460  Economy / Economics / Re: Distribution of bitcoin wealth by owner on: May 05, 2014, 03:32:02 PM
Trust me, Bankers will own over 25%+ of Bitcoin by this Christmas and over 50% in the next 18 months.
I said last year Wall-Street was gonna come in strong this year and I was laughed at.
Is there any evidence that the banks or "Wal Street" (whatever that means) are buying bitcoins for themselves?  Any public news?

SecondMarket's BIT and Pantera's PBP do not buy for themselves; they only skim fees from common investors who buy bitcoins through them.  It is these investors who bear all the risk.

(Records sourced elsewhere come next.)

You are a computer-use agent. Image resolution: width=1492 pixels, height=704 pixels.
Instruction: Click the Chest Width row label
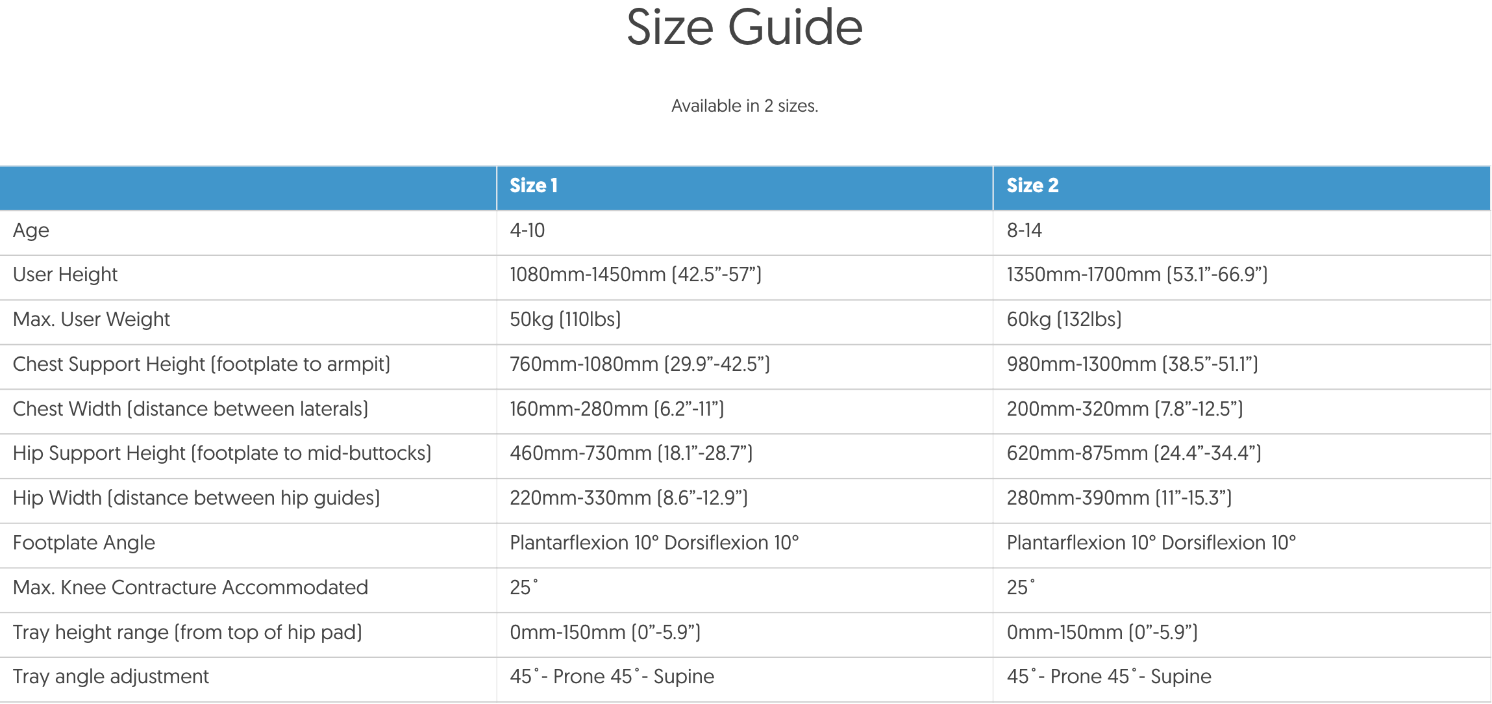(190, 409)
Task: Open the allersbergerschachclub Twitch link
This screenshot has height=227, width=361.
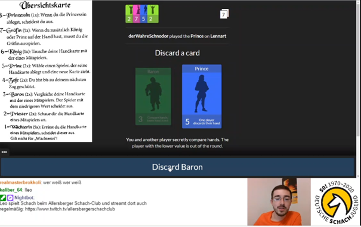Action: pos(70,209)
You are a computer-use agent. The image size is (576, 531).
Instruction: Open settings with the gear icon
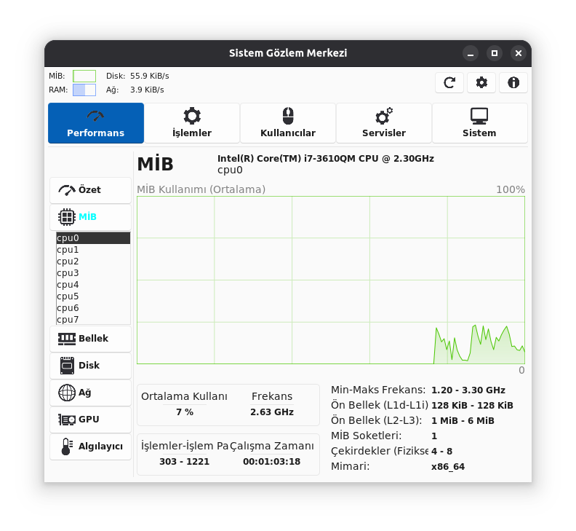481,82
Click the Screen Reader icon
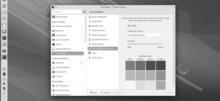This screenshot has height=101, width=220. point(90,44)
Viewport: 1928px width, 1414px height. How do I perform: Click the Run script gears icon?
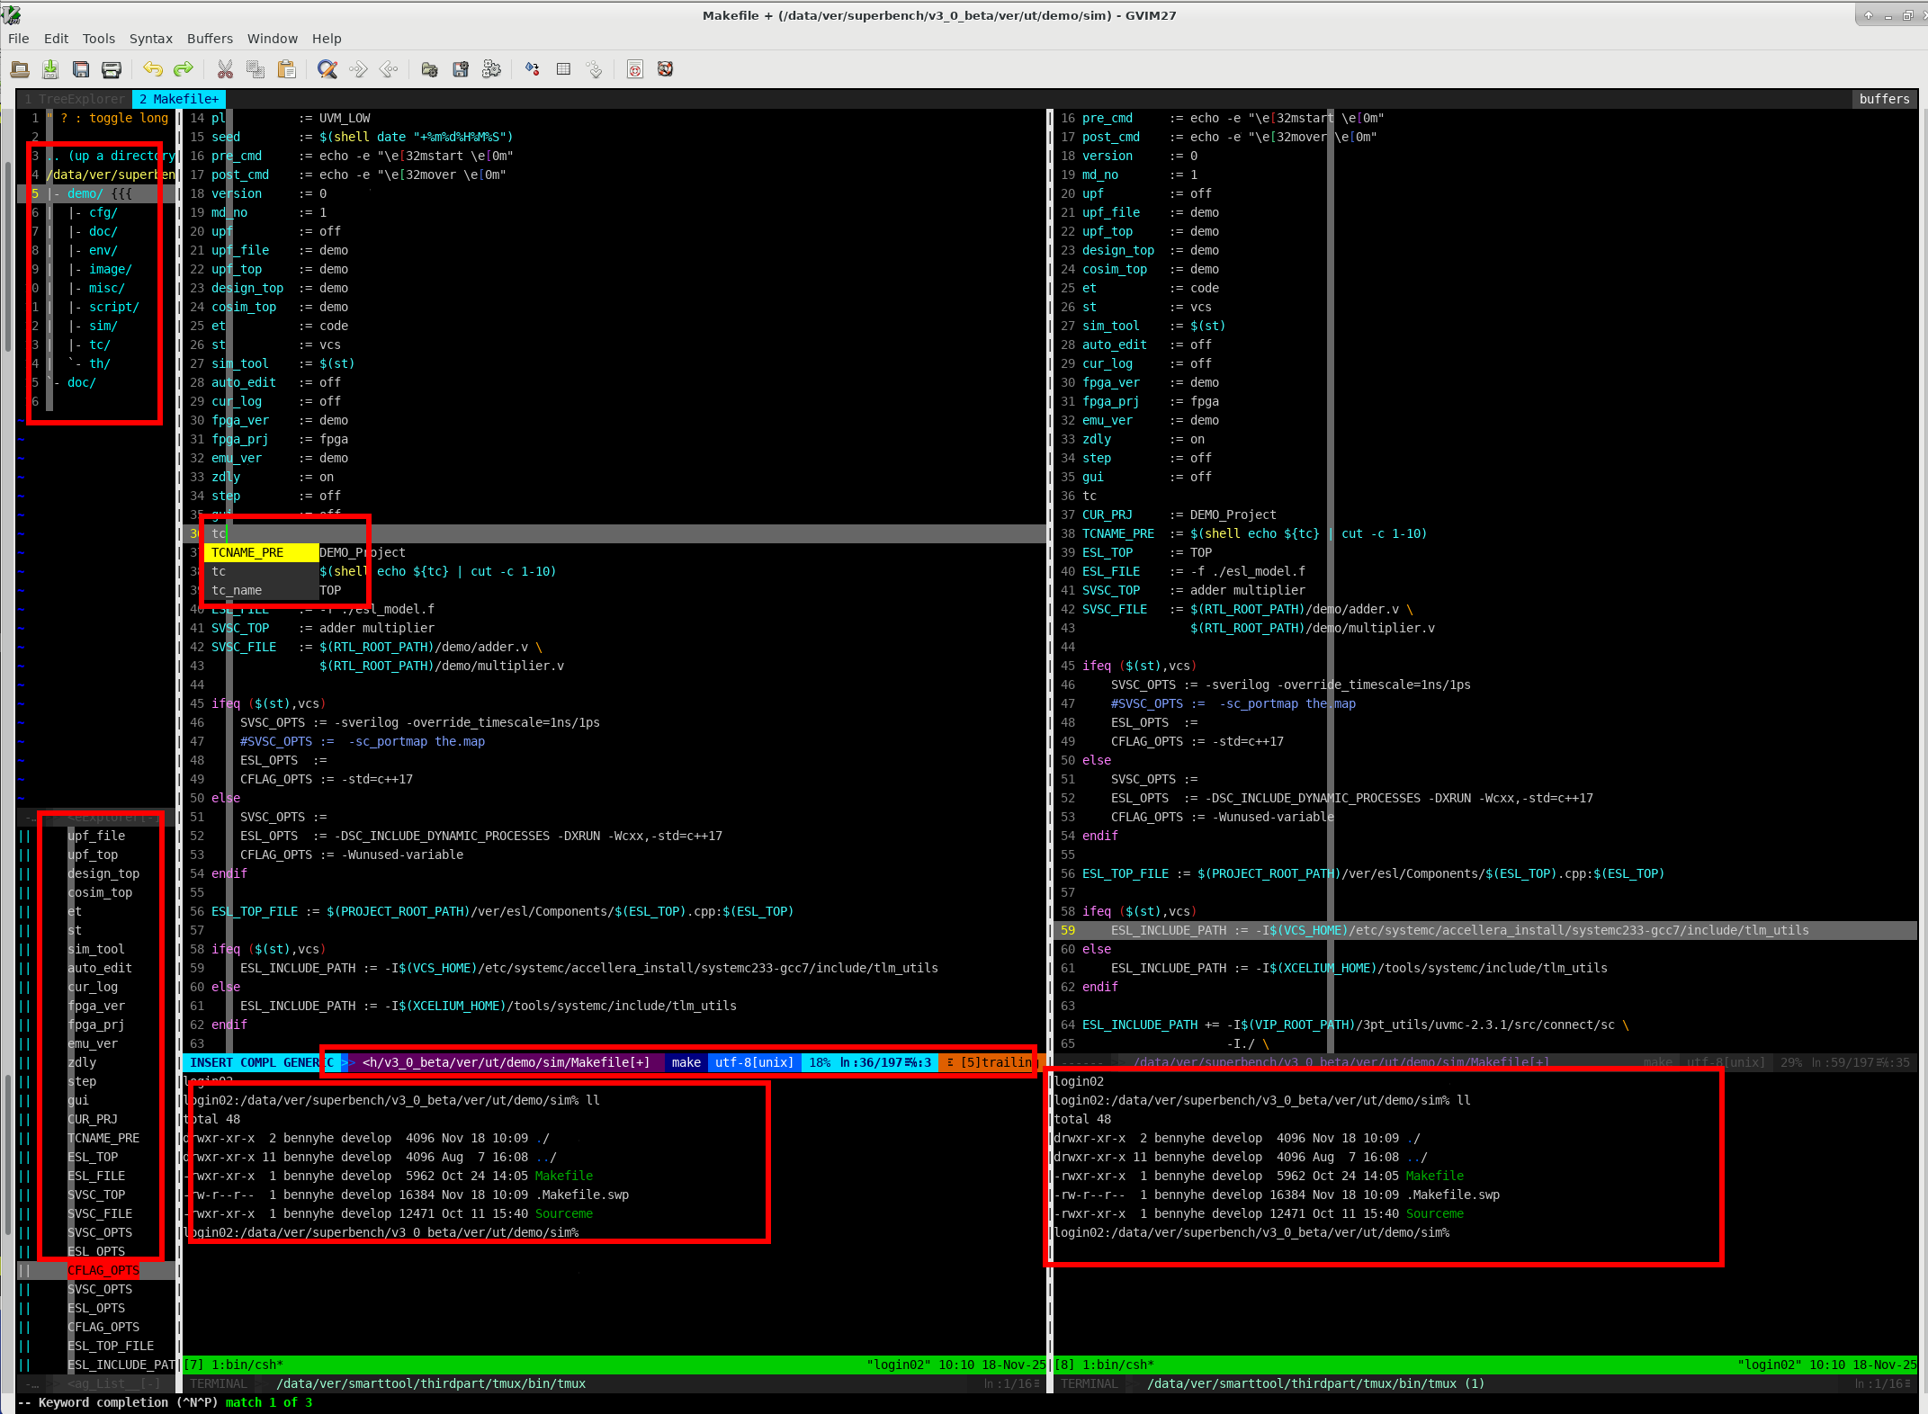tap(491, 69)
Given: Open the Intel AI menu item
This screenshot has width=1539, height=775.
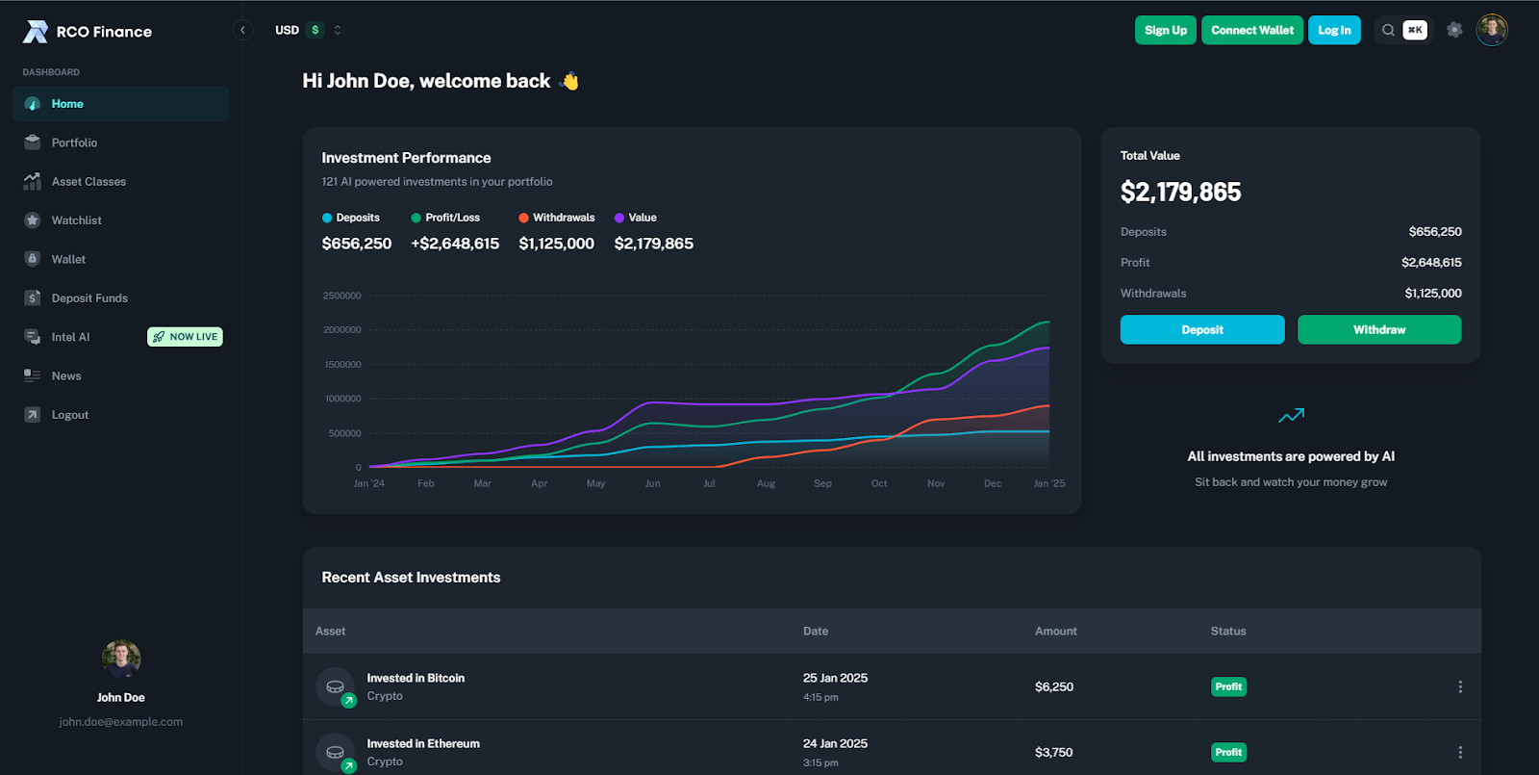Looking at the screenshot, I should [70, 337].
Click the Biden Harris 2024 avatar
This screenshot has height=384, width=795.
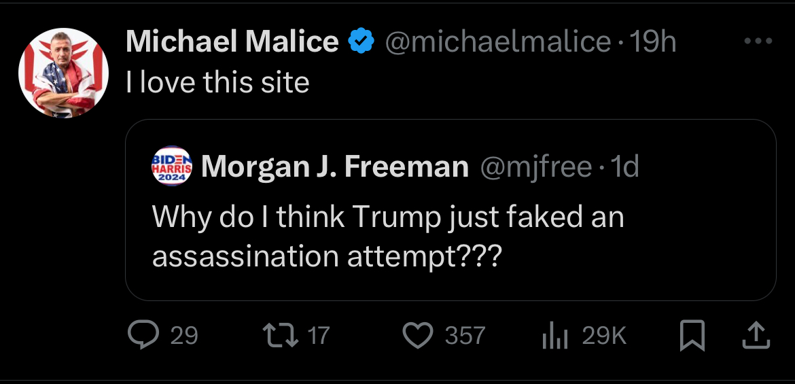[x=173, y=166]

Fortress had invested in Bitcoin, but it only gave them a red stain in their quarterly report.  I read that they gave their bitcoins to Pantera in exchange for equity in their fund management company -- which, like SMBIT and PBP, will make money for the managers no matter what happens to the bitcoin price.

Bitpay stated that they do not keep any bitcoins themselves.  So, who are those "Wall Street' investors?

[ Banks/Wall Street ] may first try a Newly launched coin but that will probably fail.
It is quite likely that banks and/or credit card companies will eventually adopt the offline key/address generation method and crypto-signed "digital checks", which is the only part of the crytocurrency concept that is obviously a win.  However, a bank-managed crytpocurrency will not need any of the other parts of the Bitcoin protocol, such as mining and distributed confirmation by voting; and therefore would be much faster and more resource-efficient (hence cheaper to operate, hence could drive Bitcoin out of the "market" just by making more profit with lower fees).

Indeed, by negating some of Bitcoin's "features" (such as irreversibility, anonymity, and immunity to confiscation) such a BankCoin will be better than Bitcoin from the consumer and/or law enforcement viewpoints.  Once such a law- and consumer-friendly BankCoin is available, governments will surely outlaw the "Bitcoin International Bank" (the miner network) for not complying with AML, KYC, etc. 

I would hate this outcome, but I can't see why it could not happen.